I guess I have pretty much abandoned this blog. I haven't wanted to write in a while because after my last post it was too painful. Basically the beau and I broke up. Well, if only it were that clear-cut. About six months ago, after a painful discussion, he basically stopped talking to me and completely shut me out of his life for several months. As you might imagine, I was distraught--lost 14 pounds in two months (OK, I was glad to lose it, but it's not the healthiest way to diet). Since then we have communicated a little, but I have been getting a lot of mixed messages, from "I'm sorry I cut you out, that was wrong, I'm having trouble coping with life lately" (which makes me think he is having some sort of major depressive event) and wanting to re-establish contact, to again falling off the grid, to only texting me when he needs something and then acting like what happened is no big deal (which makes me think he is just an emotionally immature jerk). He has been dealing with a lot of life challenges, but truth be told, while they are big ones, they are things that pretty much everyone has to face eventually.

I'm not sure it's worth writing in detail everything that happened. Suffice it to say I have pored over it over and over again. It was so bizarre.

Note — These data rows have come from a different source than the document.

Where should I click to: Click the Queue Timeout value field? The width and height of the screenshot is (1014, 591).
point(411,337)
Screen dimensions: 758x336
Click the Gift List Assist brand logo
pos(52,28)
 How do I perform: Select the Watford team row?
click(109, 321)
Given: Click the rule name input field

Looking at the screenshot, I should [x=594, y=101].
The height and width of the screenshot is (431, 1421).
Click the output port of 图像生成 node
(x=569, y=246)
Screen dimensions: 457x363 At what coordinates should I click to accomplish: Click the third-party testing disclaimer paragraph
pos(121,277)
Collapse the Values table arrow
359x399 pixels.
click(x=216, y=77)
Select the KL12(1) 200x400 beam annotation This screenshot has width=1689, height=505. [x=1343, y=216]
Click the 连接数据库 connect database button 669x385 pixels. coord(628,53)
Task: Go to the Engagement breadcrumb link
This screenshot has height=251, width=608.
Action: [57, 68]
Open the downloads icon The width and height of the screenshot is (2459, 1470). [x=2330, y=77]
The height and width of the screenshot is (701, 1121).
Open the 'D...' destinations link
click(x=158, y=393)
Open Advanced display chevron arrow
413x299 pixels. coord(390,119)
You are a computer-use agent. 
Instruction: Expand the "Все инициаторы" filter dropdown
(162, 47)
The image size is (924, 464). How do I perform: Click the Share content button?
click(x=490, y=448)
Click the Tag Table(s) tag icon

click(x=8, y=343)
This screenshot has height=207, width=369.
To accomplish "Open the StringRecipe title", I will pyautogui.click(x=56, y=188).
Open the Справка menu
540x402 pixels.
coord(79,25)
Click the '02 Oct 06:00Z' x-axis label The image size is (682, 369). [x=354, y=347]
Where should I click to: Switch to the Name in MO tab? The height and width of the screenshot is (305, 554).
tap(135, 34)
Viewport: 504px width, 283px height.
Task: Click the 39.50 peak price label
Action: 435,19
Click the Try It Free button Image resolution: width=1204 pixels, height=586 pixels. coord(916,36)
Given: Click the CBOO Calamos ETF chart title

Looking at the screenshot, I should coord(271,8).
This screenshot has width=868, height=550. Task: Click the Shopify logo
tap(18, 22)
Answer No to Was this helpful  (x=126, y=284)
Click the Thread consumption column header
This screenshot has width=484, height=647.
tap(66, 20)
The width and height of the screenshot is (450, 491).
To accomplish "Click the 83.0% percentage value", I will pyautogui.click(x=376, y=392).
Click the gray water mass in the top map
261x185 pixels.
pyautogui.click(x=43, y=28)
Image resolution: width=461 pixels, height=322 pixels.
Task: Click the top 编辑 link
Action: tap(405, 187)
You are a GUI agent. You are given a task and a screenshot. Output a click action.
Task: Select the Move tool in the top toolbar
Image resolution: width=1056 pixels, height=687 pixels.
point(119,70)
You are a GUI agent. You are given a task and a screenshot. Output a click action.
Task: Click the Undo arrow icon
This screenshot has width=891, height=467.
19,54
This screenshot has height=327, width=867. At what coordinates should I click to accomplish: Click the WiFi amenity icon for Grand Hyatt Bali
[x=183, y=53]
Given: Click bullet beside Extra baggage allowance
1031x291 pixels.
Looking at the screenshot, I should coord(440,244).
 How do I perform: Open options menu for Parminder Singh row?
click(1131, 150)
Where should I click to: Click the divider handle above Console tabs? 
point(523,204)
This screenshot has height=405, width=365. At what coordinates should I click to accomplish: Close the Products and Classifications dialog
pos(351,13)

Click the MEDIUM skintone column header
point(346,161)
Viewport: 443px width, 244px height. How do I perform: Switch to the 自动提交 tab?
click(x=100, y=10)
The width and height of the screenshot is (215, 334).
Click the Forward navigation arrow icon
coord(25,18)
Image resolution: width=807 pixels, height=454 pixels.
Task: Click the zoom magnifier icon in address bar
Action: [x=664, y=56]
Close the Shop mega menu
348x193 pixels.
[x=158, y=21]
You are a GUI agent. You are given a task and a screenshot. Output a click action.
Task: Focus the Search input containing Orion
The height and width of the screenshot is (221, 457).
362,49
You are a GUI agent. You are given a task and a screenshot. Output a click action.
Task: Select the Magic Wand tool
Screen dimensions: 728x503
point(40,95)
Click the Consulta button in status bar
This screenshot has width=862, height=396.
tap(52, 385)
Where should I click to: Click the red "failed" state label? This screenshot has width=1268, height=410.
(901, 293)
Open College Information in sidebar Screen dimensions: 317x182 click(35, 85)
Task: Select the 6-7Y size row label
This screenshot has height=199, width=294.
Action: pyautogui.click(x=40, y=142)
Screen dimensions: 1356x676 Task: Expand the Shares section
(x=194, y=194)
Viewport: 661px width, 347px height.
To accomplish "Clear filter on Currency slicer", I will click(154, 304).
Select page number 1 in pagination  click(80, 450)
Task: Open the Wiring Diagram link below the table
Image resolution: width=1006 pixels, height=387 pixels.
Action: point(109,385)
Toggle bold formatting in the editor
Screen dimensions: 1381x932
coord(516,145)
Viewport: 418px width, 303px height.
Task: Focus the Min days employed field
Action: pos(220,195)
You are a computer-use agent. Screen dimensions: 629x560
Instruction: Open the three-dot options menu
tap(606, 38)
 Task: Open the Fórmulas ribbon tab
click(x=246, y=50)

I still don't have any answers, beyond that in the end it doesn't really matter, because he can't or won't be with me. As Maya Angelou once said (I'm paraphrasing here), when someone shows you who they are, believe them. I'm still mourning my fantasy of what our relationship was--I thought this was IT--and really working hard on moving on and focusing on my life again. I've also realized that I can't communicate with him anymore, because every time he reaches out it's like pulling the scab off again.

In some ways it's been a very interesting and enlightening time, and I suppose I should be grateful. I probably dodged a bullet, and looking back, there were red flags that I didn't heed. I'm trying to figure out why I keep doing this, because I don't ever want to be in this place again. It's not all about men; it's about other aspects in my life as well.

So that's it. In better news, I am looking for a new job and have a very interesting prospect, and I'm off to Mexico by myself next month, to Tulum. I hope to post some pictures after that.